Once the line with "Screen dimensions: 1342x783" is reached, output it and every line after it, exactly, through the end of the records below. Pictures are skipped.

(SOURCE DATA)
============================================================

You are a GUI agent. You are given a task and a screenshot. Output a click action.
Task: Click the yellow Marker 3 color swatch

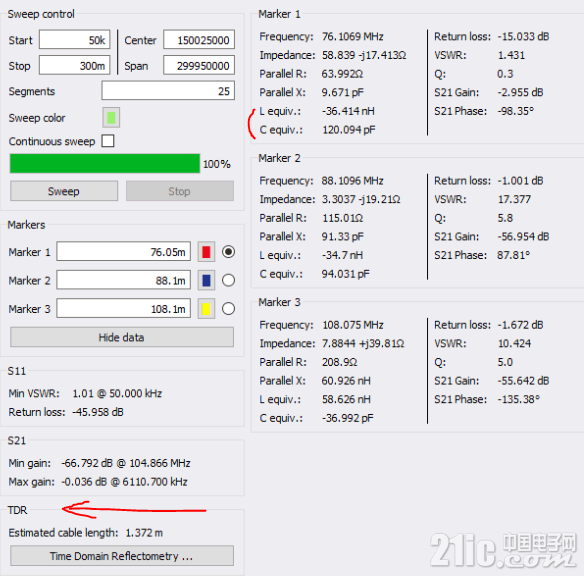(x=206, y=309)
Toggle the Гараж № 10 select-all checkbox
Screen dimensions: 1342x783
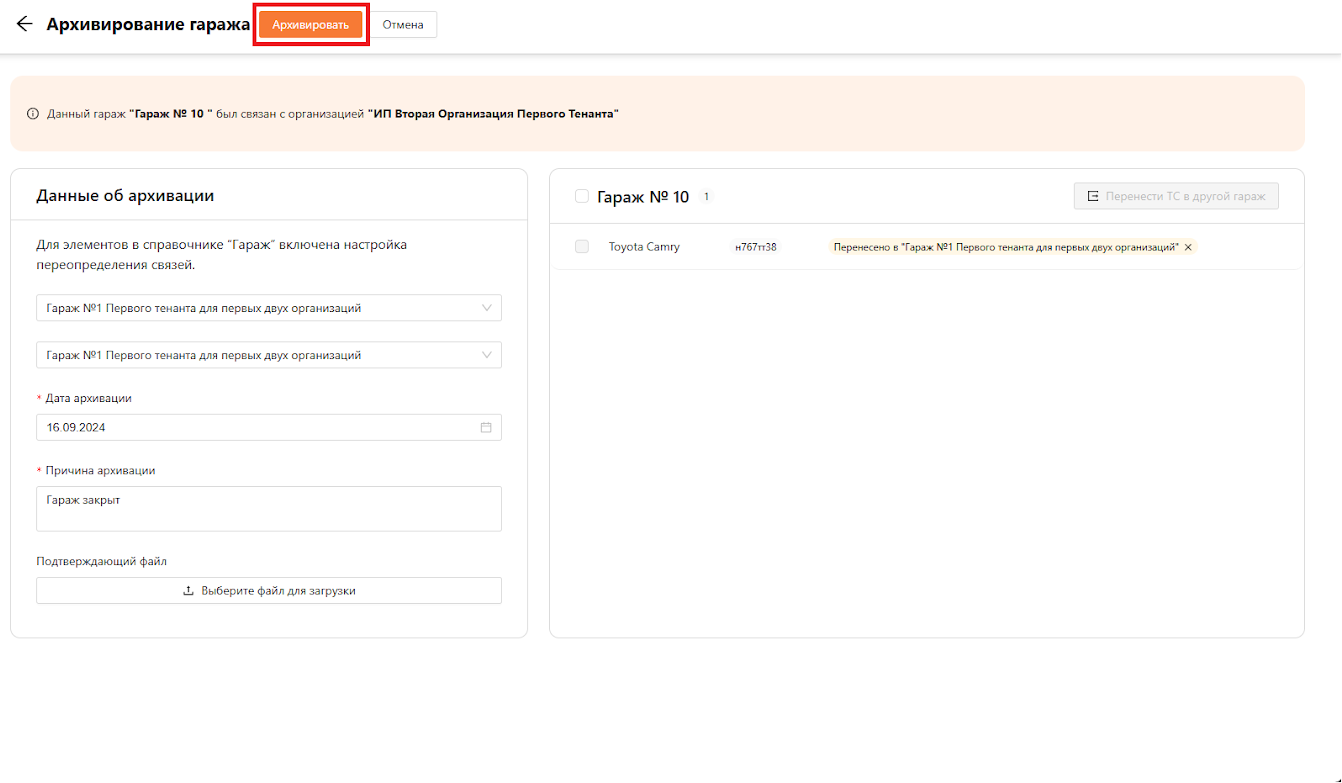click(x=582, y=197)
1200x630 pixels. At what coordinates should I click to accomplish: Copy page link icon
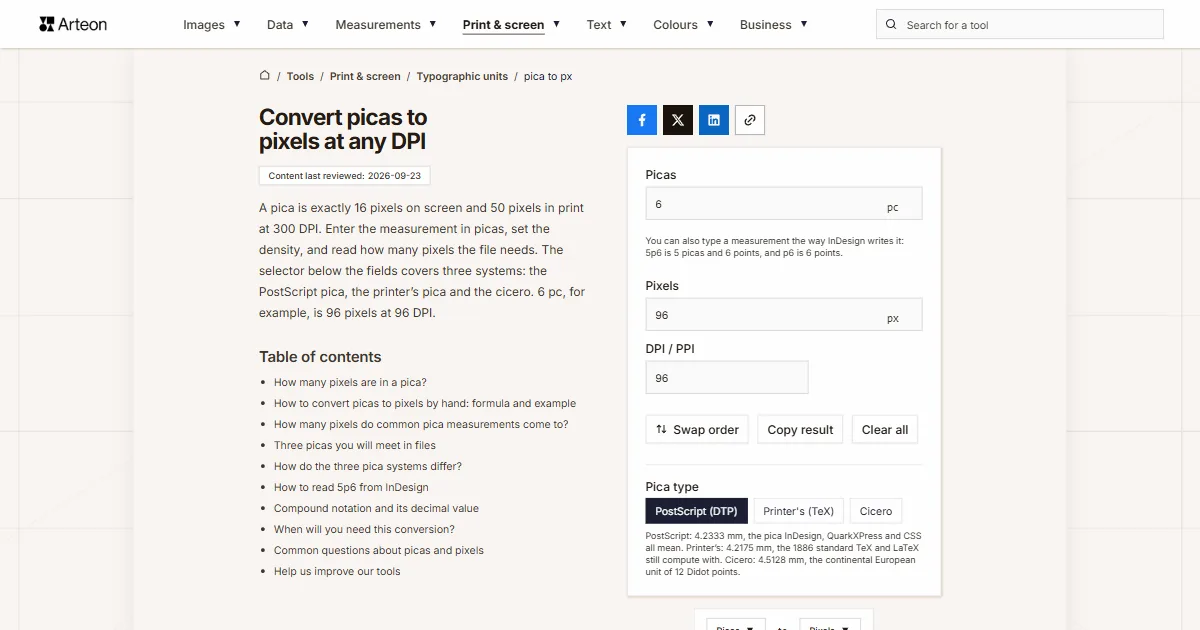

============================================================

(RESULT OF THIS TASK)
Screen dimensions: 1342x783
click(x=582, y=197)
1200x630 pixels. At what coordinates should I click to accomplish: Copy page link icon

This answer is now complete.